__Stored data__:
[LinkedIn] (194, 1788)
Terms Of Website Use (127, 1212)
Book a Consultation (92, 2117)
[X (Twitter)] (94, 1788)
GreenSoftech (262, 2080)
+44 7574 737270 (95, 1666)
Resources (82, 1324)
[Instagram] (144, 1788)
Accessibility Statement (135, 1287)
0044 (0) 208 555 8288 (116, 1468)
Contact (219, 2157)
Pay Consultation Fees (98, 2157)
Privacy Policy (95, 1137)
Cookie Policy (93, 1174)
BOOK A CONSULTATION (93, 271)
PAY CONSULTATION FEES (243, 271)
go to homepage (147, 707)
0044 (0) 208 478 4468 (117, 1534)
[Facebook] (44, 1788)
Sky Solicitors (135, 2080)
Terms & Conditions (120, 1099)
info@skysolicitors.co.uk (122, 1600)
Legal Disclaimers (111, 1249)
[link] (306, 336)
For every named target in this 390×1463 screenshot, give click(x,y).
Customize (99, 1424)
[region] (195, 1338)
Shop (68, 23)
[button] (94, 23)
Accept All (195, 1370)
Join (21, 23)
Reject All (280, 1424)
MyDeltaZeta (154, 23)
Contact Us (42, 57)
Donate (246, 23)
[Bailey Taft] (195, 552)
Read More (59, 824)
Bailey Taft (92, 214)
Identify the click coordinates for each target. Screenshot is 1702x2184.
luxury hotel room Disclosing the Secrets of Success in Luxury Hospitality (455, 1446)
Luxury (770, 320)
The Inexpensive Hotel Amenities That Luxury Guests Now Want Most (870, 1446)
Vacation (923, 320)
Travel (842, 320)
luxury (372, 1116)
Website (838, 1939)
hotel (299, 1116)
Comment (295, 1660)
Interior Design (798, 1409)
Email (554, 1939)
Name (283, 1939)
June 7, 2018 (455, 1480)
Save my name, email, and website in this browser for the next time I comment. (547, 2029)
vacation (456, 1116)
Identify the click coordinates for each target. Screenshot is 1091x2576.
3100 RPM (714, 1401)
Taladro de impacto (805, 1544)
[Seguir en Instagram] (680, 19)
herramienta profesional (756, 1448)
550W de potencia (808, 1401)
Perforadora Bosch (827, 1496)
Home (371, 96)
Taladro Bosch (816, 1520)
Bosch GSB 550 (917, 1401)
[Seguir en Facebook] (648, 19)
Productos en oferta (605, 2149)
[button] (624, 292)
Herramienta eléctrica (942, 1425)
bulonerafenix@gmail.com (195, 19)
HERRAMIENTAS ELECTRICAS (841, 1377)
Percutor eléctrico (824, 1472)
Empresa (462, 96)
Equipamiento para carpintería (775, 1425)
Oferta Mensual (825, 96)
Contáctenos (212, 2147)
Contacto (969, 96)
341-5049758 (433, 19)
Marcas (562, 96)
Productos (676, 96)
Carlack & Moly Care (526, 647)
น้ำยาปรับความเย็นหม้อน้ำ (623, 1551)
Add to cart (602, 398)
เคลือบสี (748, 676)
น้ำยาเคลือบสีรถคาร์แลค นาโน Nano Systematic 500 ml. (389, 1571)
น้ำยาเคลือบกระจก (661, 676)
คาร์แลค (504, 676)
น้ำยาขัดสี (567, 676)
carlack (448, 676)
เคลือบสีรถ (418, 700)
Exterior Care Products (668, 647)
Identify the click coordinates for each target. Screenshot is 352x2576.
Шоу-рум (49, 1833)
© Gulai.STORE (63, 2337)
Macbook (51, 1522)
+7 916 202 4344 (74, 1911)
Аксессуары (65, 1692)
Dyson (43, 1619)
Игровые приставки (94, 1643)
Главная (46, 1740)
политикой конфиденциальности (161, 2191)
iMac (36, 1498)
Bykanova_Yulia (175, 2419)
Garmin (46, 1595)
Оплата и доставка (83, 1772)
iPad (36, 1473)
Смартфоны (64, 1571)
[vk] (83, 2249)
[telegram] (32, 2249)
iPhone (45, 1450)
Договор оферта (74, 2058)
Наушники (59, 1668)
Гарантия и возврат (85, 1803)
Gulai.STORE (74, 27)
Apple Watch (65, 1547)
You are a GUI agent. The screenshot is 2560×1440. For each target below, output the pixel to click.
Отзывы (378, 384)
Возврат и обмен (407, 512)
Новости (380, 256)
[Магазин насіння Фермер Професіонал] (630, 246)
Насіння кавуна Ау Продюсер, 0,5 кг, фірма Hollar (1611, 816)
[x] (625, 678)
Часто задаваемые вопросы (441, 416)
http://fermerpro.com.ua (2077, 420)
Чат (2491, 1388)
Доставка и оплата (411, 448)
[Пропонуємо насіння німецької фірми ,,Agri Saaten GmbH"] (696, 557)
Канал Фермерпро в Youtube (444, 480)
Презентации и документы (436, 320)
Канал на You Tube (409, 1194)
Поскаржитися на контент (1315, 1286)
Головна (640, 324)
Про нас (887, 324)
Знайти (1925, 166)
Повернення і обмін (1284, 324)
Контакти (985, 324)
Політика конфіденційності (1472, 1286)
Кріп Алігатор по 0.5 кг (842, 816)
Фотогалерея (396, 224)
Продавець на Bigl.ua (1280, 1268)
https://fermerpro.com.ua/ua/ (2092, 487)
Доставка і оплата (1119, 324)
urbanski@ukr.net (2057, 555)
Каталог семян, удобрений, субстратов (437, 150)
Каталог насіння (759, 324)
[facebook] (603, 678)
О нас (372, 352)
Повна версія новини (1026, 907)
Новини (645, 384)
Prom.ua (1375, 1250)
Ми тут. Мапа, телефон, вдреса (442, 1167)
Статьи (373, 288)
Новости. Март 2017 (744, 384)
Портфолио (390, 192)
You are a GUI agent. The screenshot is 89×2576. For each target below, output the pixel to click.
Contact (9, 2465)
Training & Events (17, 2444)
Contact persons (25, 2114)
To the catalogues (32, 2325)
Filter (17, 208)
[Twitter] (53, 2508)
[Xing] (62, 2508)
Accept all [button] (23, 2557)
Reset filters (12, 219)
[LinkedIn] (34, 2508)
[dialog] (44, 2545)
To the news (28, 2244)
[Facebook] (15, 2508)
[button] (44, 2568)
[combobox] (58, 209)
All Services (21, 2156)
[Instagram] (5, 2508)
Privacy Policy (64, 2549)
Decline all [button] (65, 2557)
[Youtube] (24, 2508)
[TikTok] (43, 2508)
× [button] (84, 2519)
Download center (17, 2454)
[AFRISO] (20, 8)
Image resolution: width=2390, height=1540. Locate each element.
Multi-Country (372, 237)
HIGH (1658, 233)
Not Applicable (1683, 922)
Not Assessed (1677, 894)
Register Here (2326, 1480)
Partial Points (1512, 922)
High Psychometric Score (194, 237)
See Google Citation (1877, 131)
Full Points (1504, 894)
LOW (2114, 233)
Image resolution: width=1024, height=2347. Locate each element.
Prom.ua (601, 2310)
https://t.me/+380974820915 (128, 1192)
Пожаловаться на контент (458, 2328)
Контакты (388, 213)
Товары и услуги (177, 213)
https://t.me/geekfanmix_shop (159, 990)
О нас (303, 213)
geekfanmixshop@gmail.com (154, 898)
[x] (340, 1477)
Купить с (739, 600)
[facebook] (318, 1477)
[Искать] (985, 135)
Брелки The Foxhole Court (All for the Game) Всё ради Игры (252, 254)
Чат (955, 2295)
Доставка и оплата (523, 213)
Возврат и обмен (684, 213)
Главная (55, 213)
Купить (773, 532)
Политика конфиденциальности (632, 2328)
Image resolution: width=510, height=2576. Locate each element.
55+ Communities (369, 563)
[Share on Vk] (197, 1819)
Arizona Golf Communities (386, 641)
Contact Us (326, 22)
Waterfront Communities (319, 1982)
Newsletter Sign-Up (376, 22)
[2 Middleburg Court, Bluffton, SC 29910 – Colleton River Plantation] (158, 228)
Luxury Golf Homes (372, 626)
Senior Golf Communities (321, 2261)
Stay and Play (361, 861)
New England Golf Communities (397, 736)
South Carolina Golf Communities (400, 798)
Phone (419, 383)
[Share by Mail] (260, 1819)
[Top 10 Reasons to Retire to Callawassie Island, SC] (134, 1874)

__What the task asks__: Write out only the lines that run from the line containing "О нас (303, 213)" through the line containing "[2 Middleburg Court, Bluffton, SC", both included, exactly as they appear above.

__Finished exercise__:
О нас (303, 213)
geekfanmixshop@gmail.com (154, 898)
[x] (340, 1477)
Купить с (739, 600)
[facebook] (318, 1477)
[Искать] (985, 135)
Брелки The Foxhole Court (All for the Game) Всё ради Игры (252, 254)
Чат (955, 2295)
Доставка и оплата (523, 213)
Возврат и обмен (684, 213)
Главная (55, 213)
Купить (773, 532)
Политика конфиденциальности (632, 2328)
Image resolution: width=510, height=2576. Locate each element.
55+ Communities (369, 563)
[Share on Vk] (197, 1819)
Arizona Golf Communities (386, 641)
Contact Us (326, 22)
Waterfront Communities (319, 1982)
Newsletter Sign-Up (376, 22)
[2 Middleburg Court, Bluffton, SC 29910 – Colleton River Plantation] (158, 228)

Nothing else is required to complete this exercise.